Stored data
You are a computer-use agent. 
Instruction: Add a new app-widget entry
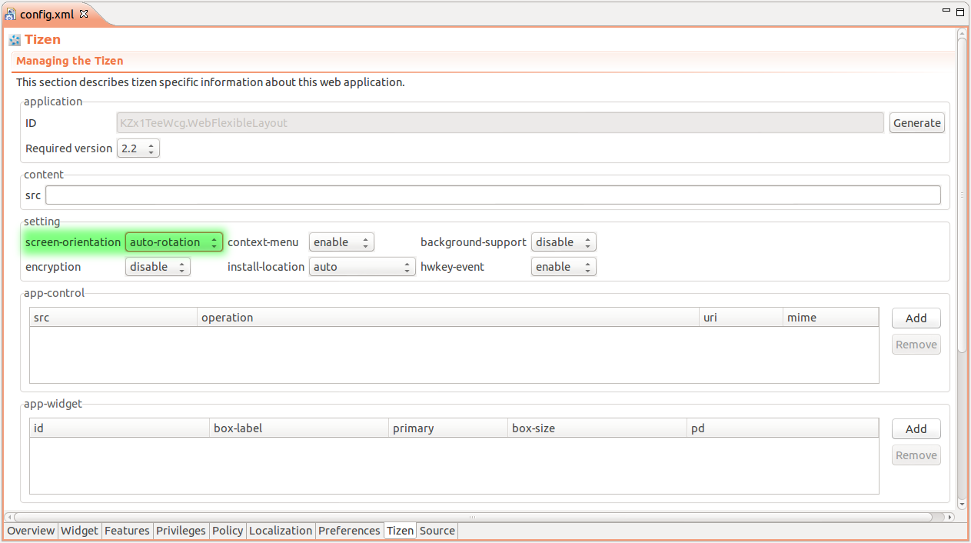(916, 429)
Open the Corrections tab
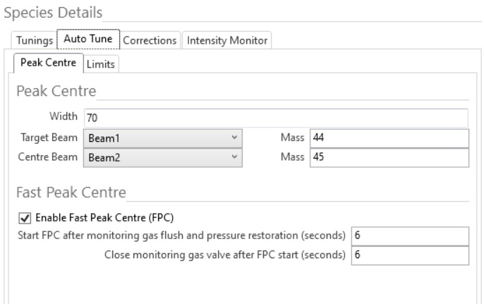Viewport: 484px width, 304px height. (x=150, y=41)
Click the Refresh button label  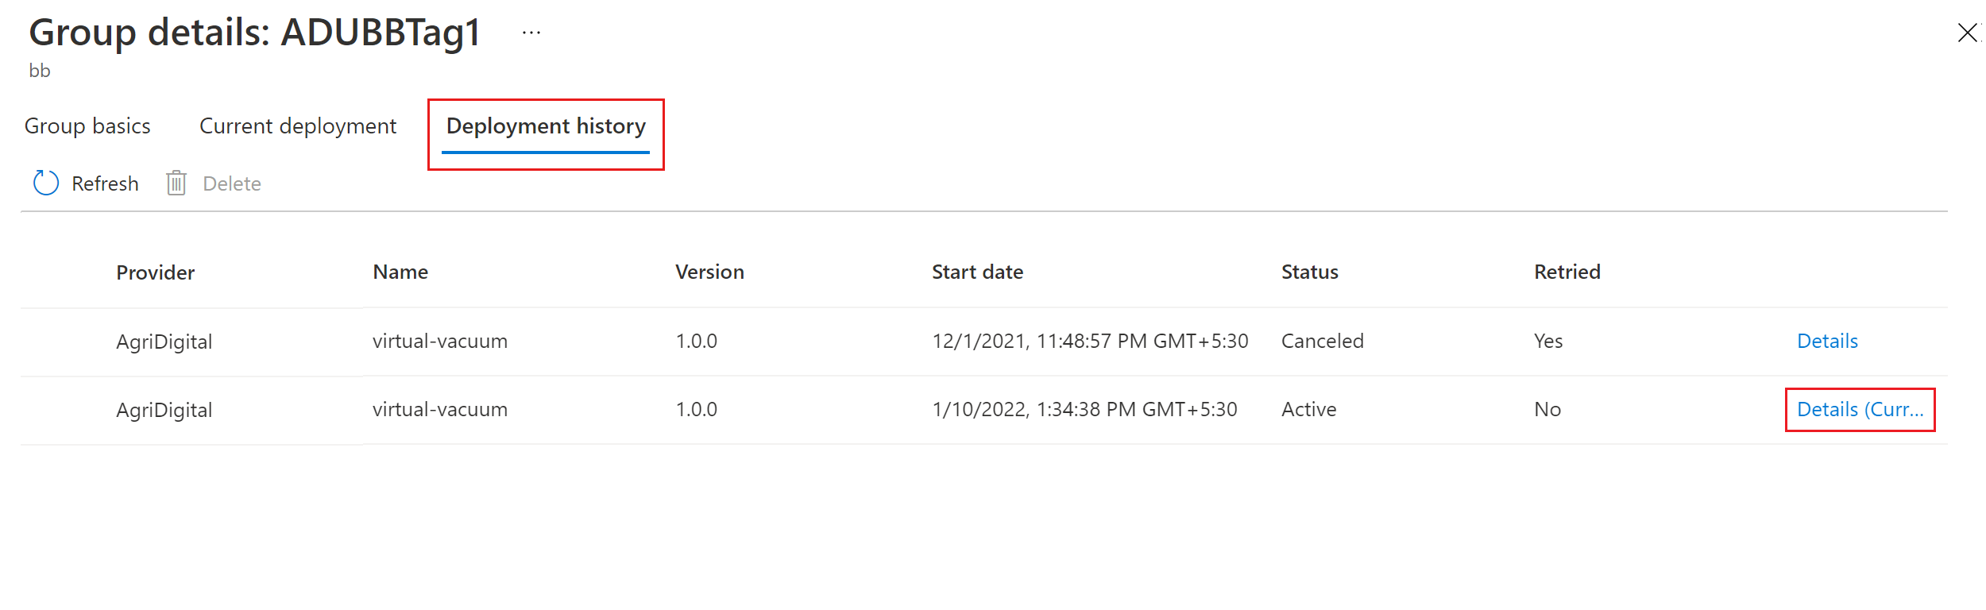pos(105,183)
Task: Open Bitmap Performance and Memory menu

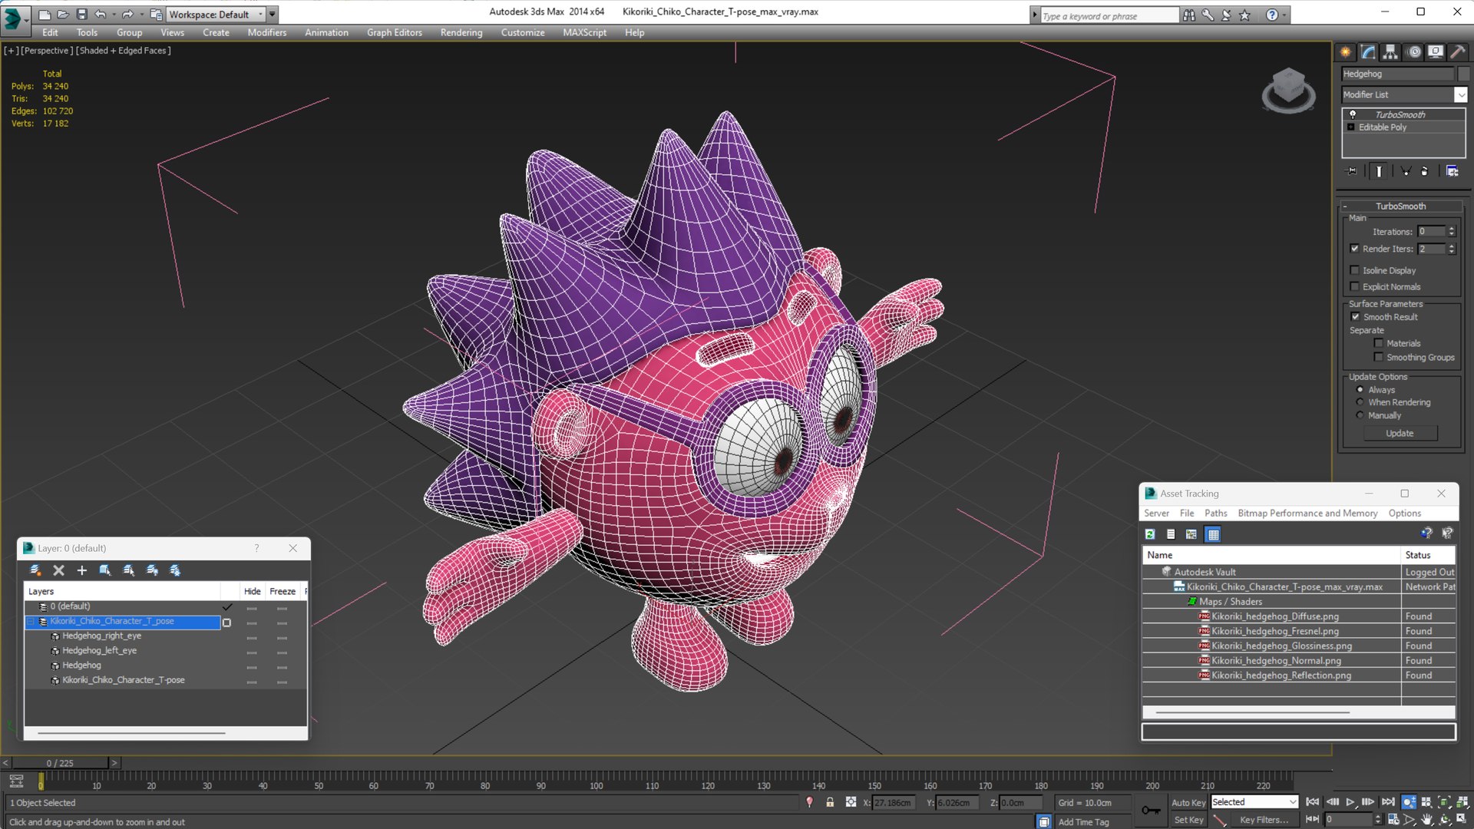Action: [1307, 513]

### [Your task]
Please find every line in the entries above that contains the string "Open" and copy each of those lines. Case counts.

### [Response below]
Open the Corrections tab
Task: Open Bitmap Performance and Memory menu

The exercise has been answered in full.